* _Data extracted from a collection_:
........
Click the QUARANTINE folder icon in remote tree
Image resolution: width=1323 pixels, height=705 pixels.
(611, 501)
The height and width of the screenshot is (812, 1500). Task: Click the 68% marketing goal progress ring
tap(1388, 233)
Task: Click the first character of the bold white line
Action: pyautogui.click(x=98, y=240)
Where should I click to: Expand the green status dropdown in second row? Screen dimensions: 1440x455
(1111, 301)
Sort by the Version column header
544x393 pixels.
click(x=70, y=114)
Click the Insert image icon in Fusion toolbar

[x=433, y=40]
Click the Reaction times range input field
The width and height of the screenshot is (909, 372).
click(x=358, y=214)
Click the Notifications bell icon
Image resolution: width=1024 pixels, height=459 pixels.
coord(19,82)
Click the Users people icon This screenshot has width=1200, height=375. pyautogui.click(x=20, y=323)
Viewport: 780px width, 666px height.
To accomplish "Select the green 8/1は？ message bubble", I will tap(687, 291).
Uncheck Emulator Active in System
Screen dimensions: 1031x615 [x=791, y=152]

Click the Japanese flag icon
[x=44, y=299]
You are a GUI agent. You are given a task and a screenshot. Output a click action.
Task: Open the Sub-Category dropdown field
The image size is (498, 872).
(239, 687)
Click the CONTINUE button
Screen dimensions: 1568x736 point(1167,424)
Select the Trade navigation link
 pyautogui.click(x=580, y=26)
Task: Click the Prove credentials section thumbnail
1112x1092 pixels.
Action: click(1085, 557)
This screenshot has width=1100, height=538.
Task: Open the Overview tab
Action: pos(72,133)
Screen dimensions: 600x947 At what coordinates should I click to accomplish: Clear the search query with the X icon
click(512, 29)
........
* _What you will do_: Proceeding from the line containing "Click the Japanese flag icon" through the line containing "Task: Click the Prove", transcribe the lines above exactly, both end lines included.

* _Exercise result_:
Click the Japanese flag icon
[x=44, y=299]
You are a GUI agent. You are given a task and a screenshot. Output a click action.
Task: Open the Sub-Category dropdown field
The image size is (498, 872).
(239, 687)
Click the CONTINUE button
Screen dimensions: 1568x736 point(1167,424)
Select the Trade navigation link
 pyautogui.click(x=580, y=26)
Task: Click the Prove credentials section thumbnail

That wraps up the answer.